Signaling pathways regulating the immune function of cochlear supporting cells and their involvement in cochlear pathophysiology.

Abstract

The inner ear, including the cochlea, used to be regarded as an immune-privileged site because of its immunologically isolated environment caused by the blood-labyrinthine barrier. Cochlear resident macrophages, which originate from the yolk sac or fetal liver during the embryonic stage and are maintained after birth, are distributed throughout various regions of the cochlear duct. Intriguingly, these cells are absent in the organ of Corti, where hair cells (HCs) and supporting cells (SCs) are located, except for a limited number of ionized calcium-binding adapter molecule 1 (Iba1)-positive cells. Instead, SCs exert glial functions varying from a quiescent to an emergency state.

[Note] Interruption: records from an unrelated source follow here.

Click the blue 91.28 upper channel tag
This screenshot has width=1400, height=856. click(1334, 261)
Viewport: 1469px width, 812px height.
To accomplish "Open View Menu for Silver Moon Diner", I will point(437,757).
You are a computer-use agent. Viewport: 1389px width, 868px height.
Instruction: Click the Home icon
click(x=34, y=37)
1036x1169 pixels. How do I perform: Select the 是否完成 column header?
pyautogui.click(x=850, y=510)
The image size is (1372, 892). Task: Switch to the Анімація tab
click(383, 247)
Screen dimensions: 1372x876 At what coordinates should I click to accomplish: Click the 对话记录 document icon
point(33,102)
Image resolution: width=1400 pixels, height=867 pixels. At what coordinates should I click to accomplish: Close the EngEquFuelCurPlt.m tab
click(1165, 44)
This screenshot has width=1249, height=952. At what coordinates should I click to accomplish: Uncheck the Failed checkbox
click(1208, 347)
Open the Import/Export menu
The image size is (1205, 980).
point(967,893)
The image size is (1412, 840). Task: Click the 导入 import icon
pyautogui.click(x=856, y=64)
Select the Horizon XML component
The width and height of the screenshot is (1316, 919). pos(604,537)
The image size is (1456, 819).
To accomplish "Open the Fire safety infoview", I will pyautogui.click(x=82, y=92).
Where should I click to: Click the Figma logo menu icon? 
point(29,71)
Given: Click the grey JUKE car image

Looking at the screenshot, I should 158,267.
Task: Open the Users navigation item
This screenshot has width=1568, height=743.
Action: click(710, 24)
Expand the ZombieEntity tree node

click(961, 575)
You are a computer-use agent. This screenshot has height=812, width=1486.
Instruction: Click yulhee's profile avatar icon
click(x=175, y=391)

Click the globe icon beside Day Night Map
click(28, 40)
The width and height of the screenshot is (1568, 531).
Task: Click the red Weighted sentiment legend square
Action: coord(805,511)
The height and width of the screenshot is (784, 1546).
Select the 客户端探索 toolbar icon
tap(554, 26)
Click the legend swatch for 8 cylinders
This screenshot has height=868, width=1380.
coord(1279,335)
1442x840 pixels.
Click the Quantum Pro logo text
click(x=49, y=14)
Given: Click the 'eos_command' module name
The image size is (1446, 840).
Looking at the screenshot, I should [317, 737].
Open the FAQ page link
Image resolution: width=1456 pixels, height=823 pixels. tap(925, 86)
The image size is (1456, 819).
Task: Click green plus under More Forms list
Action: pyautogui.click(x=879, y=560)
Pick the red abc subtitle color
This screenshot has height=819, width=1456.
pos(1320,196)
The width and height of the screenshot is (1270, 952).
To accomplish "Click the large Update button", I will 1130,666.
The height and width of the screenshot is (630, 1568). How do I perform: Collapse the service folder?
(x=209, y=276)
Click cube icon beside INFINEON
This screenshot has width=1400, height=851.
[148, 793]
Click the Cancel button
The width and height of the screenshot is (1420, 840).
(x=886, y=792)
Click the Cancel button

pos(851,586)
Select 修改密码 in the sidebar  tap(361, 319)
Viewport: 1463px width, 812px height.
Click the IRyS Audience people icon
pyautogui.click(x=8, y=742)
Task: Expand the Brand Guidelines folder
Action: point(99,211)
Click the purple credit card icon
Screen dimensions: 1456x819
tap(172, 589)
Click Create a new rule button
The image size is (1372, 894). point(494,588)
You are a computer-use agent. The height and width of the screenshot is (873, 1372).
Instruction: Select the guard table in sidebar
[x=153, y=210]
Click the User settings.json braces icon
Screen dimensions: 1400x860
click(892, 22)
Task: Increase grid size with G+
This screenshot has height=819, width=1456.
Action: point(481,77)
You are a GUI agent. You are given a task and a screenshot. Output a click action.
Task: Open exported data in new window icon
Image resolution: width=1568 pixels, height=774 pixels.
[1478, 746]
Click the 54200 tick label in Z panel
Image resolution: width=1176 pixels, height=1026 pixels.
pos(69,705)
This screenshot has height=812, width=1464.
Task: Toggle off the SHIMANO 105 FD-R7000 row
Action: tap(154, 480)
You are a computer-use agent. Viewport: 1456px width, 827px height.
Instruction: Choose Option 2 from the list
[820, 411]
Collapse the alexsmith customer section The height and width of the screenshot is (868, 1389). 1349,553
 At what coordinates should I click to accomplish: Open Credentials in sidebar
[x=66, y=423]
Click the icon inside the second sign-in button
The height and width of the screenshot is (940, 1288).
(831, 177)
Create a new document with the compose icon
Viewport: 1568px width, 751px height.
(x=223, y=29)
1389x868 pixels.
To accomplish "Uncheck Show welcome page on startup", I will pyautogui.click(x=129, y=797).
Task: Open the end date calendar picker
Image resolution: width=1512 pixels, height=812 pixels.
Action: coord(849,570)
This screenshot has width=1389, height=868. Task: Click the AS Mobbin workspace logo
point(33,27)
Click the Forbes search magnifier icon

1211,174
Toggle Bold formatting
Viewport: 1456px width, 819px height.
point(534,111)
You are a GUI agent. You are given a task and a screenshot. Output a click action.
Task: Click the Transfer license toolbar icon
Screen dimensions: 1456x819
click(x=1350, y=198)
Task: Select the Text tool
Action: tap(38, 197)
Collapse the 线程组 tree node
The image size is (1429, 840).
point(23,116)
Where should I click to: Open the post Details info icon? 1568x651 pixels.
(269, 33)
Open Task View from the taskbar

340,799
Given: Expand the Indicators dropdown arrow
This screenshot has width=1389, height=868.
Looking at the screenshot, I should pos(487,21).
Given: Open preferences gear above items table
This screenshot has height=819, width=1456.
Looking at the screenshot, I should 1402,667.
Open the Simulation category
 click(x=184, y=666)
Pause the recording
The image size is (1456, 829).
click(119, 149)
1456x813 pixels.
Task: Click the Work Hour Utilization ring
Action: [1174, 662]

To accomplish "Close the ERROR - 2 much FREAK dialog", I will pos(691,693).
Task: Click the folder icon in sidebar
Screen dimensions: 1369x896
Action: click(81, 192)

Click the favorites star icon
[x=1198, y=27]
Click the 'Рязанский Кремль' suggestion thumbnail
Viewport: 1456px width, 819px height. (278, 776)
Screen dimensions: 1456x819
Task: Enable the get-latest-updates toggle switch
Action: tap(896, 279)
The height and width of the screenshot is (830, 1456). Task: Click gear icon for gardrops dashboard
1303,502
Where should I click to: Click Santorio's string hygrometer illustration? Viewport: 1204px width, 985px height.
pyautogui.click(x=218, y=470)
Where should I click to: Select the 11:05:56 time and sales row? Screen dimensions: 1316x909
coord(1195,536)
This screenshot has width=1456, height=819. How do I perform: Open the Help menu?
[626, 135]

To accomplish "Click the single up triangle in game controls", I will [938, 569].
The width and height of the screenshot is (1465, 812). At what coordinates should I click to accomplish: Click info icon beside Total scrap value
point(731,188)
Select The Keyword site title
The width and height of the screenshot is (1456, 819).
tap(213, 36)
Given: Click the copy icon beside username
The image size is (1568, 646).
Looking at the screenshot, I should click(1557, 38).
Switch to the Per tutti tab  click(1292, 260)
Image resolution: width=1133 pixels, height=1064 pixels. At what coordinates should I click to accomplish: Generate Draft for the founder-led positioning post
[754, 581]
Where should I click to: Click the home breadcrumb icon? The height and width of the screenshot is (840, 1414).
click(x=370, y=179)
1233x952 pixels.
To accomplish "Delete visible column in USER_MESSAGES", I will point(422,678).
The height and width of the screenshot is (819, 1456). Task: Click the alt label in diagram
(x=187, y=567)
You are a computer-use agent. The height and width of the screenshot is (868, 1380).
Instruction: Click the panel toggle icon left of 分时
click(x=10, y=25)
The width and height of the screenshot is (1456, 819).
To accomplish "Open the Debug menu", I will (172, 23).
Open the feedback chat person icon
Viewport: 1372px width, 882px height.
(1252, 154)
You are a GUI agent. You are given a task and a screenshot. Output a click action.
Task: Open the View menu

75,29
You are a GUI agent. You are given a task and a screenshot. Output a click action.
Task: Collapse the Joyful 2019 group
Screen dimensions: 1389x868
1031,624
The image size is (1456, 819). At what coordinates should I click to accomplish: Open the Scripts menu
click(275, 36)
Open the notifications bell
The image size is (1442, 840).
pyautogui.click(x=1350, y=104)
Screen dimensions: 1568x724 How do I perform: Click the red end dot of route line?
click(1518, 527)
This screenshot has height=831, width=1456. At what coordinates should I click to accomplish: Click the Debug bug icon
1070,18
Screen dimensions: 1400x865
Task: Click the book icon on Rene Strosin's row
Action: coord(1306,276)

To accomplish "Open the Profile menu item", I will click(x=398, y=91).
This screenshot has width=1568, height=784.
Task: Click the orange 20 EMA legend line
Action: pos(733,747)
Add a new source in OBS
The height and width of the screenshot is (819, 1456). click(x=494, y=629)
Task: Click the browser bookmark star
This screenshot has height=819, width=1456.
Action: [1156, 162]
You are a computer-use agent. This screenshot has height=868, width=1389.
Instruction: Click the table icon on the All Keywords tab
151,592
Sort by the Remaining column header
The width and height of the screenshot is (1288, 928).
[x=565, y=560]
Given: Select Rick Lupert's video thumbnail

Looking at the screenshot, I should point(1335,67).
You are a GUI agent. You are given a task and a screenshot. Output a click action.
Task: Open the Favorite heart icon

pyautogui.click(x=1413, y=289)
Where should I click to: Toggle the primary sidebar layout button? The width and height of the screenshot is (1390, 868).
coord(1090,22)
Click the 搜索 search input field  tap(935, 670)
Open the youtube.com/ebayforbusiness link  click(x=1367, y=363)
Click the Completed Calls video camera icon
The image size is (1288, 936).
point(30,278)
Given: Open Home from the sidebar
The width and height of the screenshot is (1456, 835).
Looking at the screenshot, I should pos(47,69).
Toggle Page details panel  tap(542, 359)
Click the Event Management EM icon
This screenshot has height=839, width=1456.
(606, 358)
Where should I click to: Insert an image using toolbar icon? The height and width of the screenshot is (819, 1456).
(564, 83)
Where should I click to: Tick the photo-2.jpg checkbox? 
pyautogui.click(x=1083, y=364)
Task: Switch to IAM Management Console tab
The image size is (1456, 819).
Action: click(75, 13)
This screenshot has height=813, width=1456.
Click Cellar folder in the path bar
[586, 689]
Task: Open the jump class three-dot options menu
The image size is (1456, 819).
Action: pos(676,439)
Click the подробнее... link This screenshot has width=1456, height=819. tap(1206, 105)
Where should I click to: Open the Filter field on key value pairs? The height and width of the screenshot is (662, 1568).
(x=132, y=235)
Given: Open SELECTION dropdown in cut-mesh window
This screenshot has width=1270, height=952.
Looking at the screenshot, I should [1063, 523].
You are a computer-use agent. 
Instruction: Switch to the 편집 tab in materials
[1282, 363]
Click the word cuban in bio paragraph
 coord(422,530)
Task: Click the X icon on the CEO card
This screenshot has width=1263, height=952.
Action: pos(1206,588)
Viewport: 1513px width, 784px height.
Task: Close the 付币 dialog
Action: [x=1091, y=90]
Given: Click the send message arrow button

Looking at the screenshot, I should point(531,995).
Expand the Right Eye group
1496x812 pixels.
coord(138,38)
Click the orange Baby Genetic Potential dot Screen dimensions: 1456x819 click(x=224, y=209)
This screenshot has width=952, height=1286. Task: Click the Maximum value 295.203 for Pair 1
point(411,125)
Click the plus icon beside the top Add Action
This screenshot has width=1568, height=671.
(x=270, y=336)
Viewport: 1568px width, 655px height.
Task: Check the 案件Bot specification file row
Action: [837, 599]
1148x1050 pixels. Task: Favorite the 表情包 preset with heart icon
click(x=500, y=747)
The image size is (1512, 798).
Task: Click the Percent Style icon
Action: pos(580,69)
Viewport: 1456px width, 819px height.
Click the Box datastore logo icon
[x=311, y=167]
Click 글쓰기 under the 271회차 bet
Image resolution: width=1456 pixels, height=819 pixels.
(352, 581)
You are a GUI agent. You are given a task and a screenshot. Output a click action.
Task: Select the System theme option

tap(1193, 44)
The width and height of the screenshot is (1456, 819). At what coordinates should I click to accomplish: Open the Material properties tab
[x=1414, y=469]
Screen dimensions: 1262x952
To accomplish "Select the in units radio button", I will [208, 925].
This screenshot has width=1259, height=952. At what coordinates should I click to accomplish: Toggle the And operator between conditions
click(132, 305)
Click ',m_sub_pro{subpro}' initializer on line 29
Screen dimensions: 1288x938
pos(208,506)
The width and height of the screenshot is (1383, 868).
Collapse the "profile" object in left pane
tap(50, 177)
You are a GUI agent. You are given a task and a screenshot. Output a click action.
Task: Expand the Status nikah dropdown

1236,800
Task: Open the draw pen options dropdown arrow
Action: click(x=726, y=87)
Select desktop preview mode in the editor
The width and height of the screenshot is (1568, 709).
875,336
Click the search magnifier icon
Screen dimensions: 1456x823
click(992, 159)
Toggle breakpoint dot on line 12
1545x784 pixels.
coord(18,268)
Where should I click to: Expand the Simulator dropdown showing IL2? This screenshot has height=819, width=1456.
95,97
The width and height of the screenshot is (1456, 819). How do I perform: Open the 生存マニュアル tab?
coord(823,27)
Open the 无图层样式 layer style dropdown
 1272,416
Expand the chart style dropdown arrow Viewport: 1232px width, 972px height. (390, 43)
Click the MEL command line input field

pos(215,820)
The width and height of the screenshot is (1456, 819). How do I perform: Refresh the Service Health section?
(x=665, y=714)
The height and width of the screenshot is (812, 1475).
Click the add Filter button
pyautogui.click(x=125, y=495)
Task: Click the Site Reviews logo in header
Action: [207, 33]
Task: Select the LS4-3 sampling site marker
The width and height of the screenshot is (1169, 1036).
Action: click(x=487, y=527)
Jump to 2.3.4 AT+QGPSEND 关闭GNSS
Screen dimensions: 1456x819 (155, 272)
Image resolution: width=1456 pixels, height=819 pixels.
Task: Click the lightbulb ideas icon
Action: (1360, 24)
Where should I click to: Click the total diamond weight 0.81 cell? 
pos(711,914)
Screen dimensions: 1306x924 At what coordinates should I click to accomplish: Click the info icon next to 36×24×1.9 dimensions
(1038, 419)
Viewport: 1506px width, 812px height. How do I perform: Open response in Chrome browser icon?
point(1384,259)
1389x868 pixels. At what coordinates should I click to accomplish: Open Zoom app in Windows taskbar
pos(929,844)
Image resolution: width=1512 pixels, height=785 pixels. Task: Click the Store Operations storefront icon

Notably, SCs acquire the nature of macrophages and begin to secrete inflammatory cytokines during viral infection in the organ of Corti, which is ostensibly unprotected owing to the lack of general resident macrophages. This review provides an overview of both positive and negative functions of SCs enabled to acquire macrophage phenotypes upon viral infection focusing on the signaling pathways that regulate these functions. The former function protects HCs from viral infection by inducting type I interferons, and the latter function induces HC death by necroptosis, leading to sensorineural hearing loss. Thus, SCs play contradictory roles as immune cells with acquired macrophage phenotypes; thereby, they are favorable and unfavorable to HCs, which play a pivotal role in hearing function.